__What the task requires__: The lines from the one holding "Regional (546, 141)" through the end of the records below are to be written out exactly, and nothing else; pictures are to be left out.

__Task data__:
☆ ☆ ☆ ☆

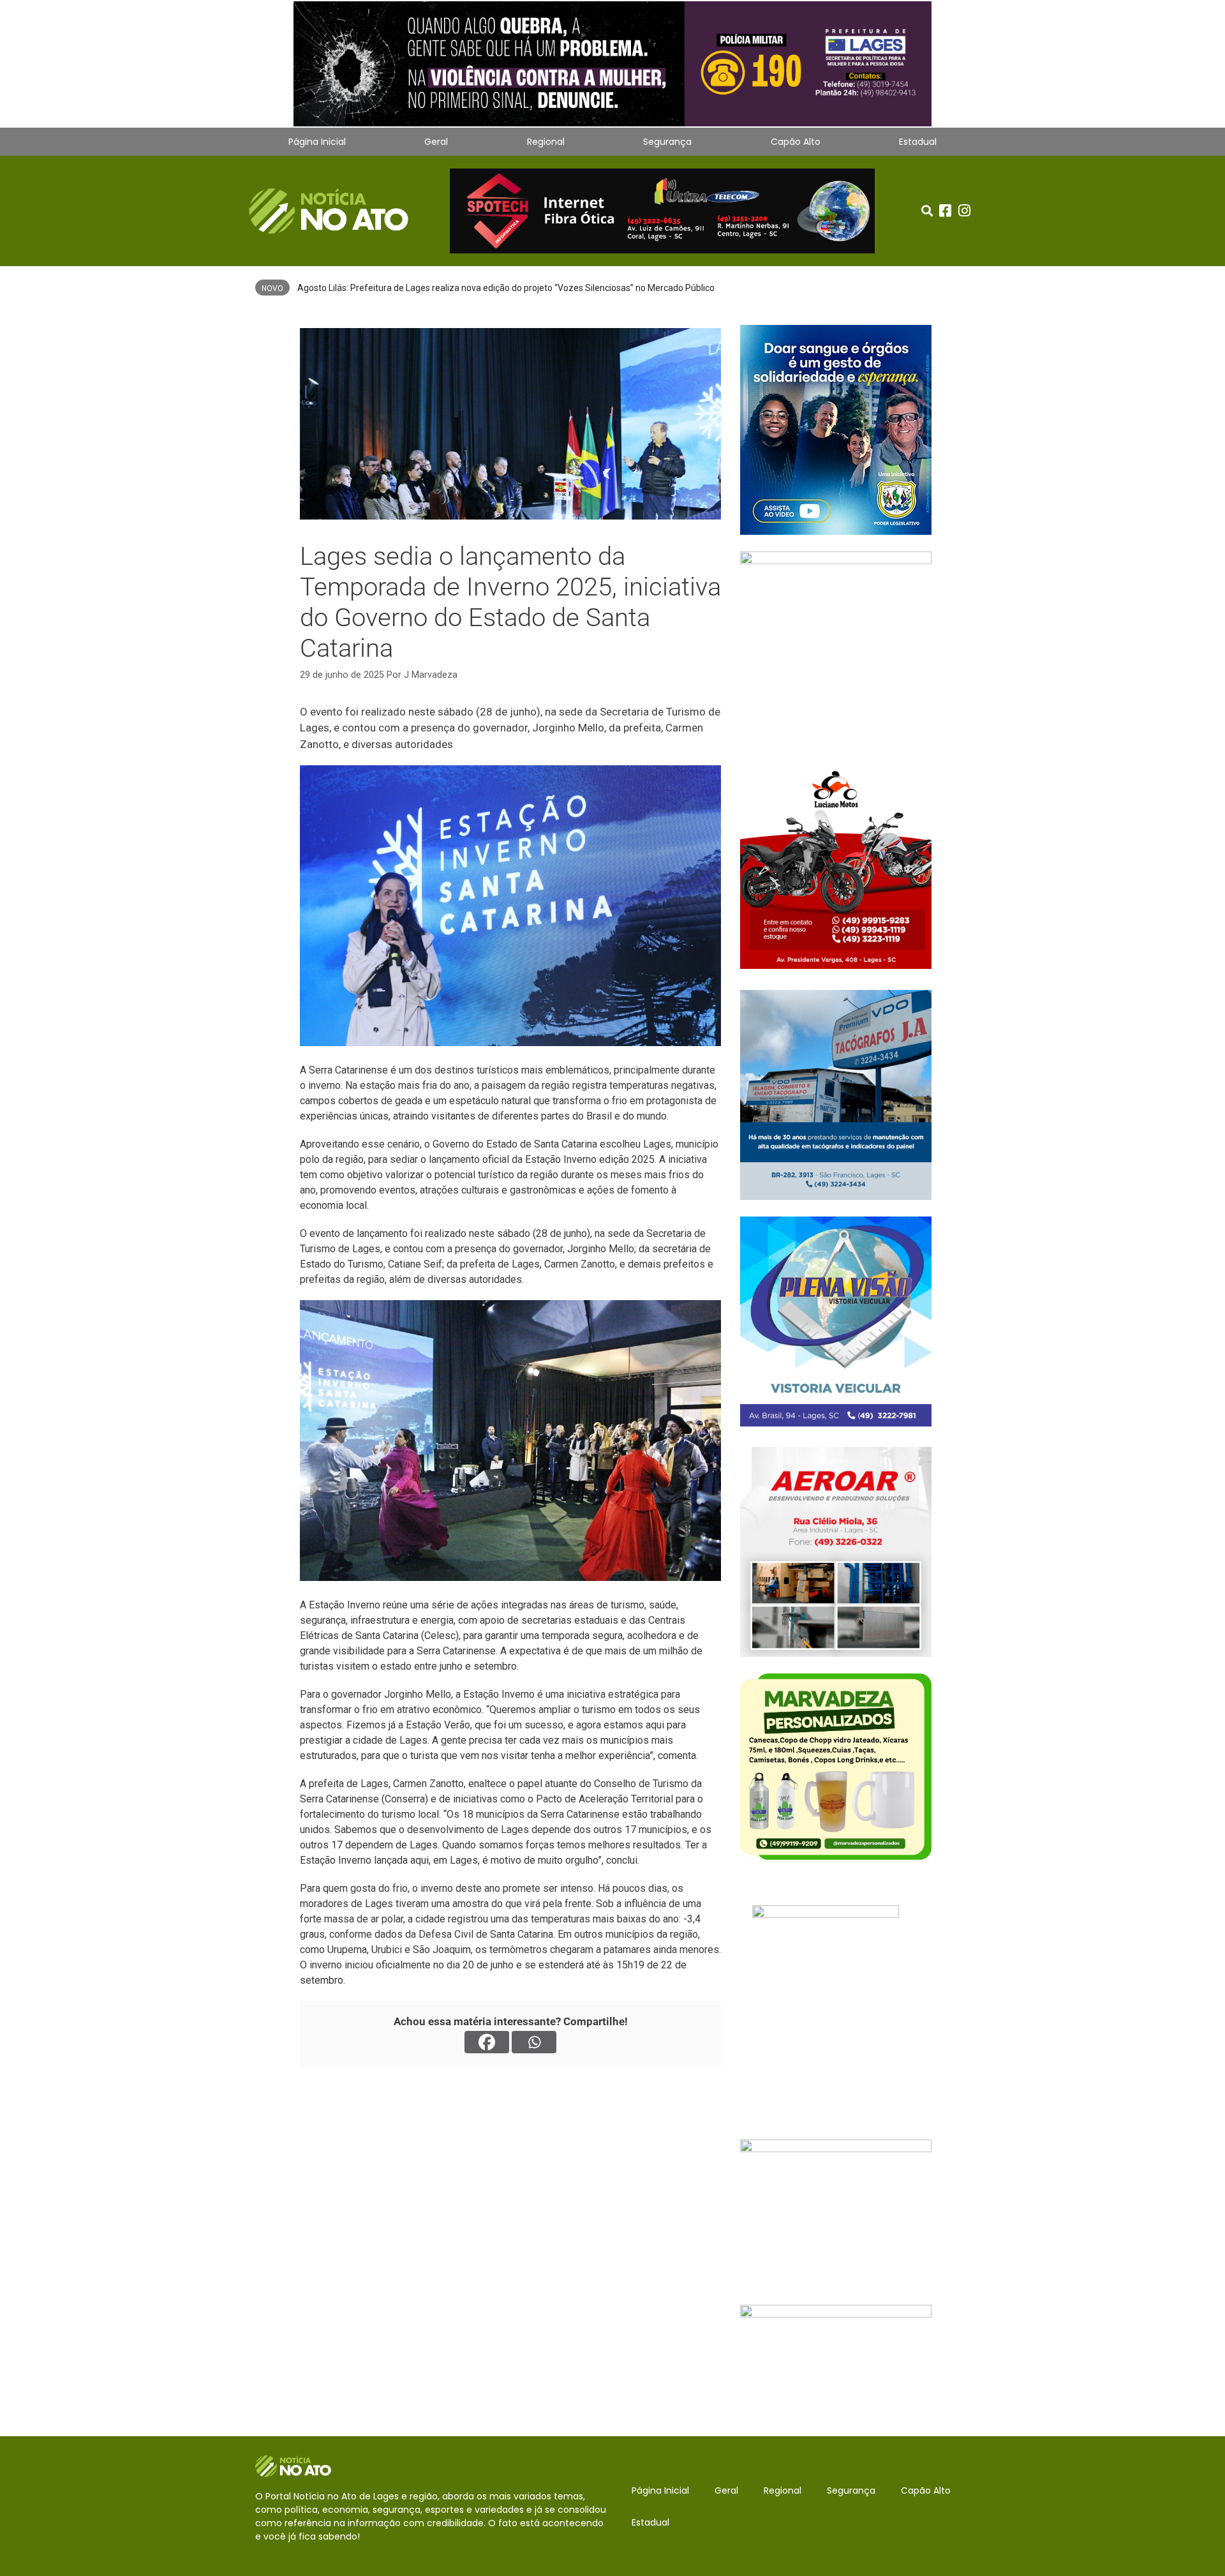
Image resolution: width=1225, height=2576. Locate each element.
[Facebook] (486, 2042)
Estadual (918, 141)
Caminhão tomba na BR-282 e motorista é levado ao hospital (419, 288)
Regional (546, 141)
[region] (612, 64)
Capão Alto (795, 141)
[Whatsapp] (534, 2042)
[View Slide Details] (612, 63)
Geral (436, 141)
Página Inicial (317, 141)
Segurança (667, 141)
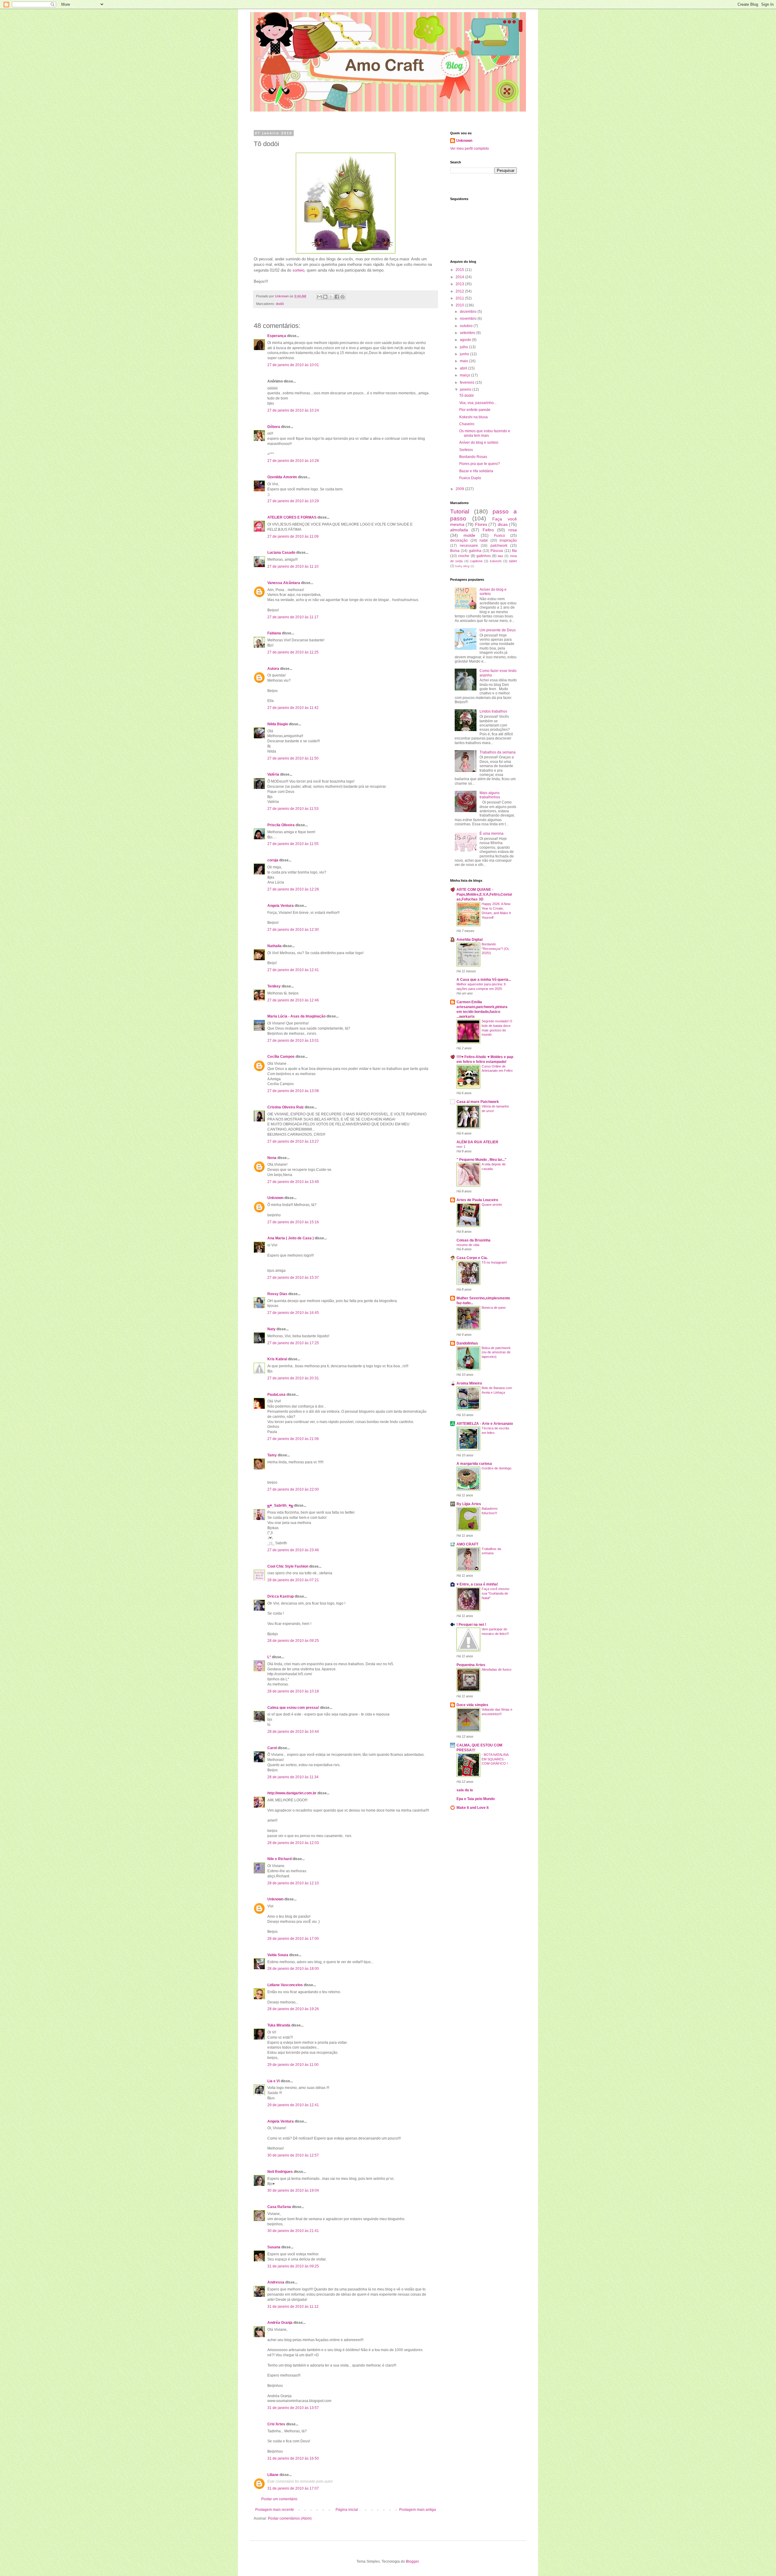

☆ ☆ ☆ ☆

__Answer to this problem__:
Regional (546, 141)
[region] (612, 64)
Capão Alto (795, 141)
[Whatsapp] (534, 2042)
[View Slide Details] (612, 63)
Geral (436, 141)
Página Inicial (317, 141)
Segurança (667, 141)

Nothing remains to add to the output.